● Data supplied
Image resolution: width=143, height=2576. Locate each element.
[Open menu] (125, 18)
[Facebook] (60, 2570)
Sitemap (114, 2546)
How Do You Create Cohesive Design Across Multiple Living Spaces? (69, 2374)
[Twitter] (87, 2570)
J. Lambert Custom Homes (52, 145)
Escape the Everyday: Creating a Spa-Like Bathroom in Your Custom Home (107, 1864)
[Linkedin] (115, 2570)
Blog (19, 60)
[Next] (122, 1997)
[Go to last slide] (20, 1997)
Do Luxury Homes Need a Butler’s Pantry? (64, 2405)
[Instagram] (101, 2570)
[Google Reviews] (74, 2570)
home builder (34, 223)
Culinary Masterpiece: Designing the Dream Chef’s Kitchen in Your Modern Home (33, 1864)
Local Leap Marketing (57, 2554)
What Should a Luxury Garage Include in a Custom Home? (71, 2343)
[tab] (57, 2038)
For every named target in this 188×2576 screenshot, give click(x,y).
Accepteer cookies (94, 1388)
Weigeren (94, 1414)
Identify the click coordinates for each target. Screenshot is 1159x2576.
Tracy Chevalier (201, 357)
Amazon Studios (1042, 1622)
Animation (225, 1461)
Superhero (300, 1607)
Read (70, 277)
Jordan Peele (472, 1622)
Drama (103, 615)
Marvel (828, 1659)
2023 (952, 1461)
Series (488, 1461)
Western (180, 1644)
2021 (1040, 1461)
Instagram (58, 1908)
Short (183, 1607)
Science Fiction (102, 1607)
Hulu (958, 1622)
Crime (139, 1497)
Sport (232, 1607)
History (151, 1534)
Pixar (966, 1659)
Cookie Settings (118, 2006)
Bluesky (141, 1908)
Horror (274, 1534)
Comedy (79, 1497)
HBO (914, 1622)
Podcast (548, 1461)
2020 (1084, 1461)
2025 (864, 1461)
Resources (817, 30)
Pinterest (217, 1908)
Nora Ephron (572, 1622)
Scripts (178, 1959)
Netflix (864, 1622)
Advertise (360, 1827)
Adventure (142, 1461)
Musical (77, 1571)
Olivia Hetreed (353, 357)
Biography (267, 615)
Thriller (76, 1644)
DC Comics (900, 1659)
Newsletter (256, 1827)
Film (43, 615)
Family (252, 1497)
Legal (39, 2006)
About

● Problem to work on
Transcribe each entry precisely, missing none.

● Result below
Image resolution: width=143, height=2576. Locate each element.
[Open menu] (125, 18)
[Facebook] (60, 2570)
Sitemap (114, 2546)
How Do You Create Cohesive Design Across Multiple Living Spaces? (69, 2374)
[Twitter] (87, 2570)
J. Lambert Custom Homes (52, 145)
Escape the Everyday: Creating a Spa-Like Bathroom in Your Custom Home (107, 1864)
[Linkedin] (115, 2570)
Blog (19, 60)
[Next] (122, 1997)
[Go to last slide] (20, 1997)
Do Luxury Homes Need a Butler’s Pantry? (64, 2405)
[Instagram] (101, 2570)
[Google Reviews] (74, 2570)
home builder (34, 223)
Culinary Masterpiece: Designing the Dream Chef’s Kitchen in Your Modern Home (33, 1864)
Local Leap Marketing (57, 2554)
What Should a Luxury Garage Include in a Custom Home? (71, 2343)
[tab] (57, 2038)
For every named target in this 188×2576 screenshot, give click(x,y).
Accepteer cookies (94, 1388)
Weigeren (94, 1414)
Identify the click coordinates for each target. Screenshot is 1159x2576.
Tracy Chevalier (201, 357)
Amazon Studios (1042, 1622)
Animation (225, 1461)
Superhero (300, 1607)
Read (70, 277)
Jordan Peele (472, 1622)
Drama (103, 615)
Marvel (828, 1659)
2023 (952, 1461)
Series (488, 1461)
Western (180, 1644)
2021 (1040, 1461)
Instagram (58, 1908)
Short (183, 1607)
Science Fiction (102, 1607)
Hulu (958, 1622)
Crime (139, 1497)
Sport (232, 1607)
History (151, 1534)
Pixar (966, 1659)
Cookie Settings (118, 2006)
Bluesky (141, 1908)
Horror (274, 1534)
Comedy (79, 1497)
HBO (914, 1622)
Podcast (548, 1461)
2020 (1084, 1461)
2025 (864, 1461)
Resources (817, 30)
Pinterest (217, 1908)
Nora Ephron (572, 1622)
Scripts (178, 1959)
Netflix (864, 1622)
Advertise (360, 1827)
Adventure (142, 1461)
Musical (77, 1571)
Olivia Hetreed (353, 357)
Biography (267, 615)
Thriller (76, 1644)
DC Comics (900, 1659)
Newsletter (256, 1827)
Film (43, 615)
Family (252, 1497)
Legal (39, 2006)
About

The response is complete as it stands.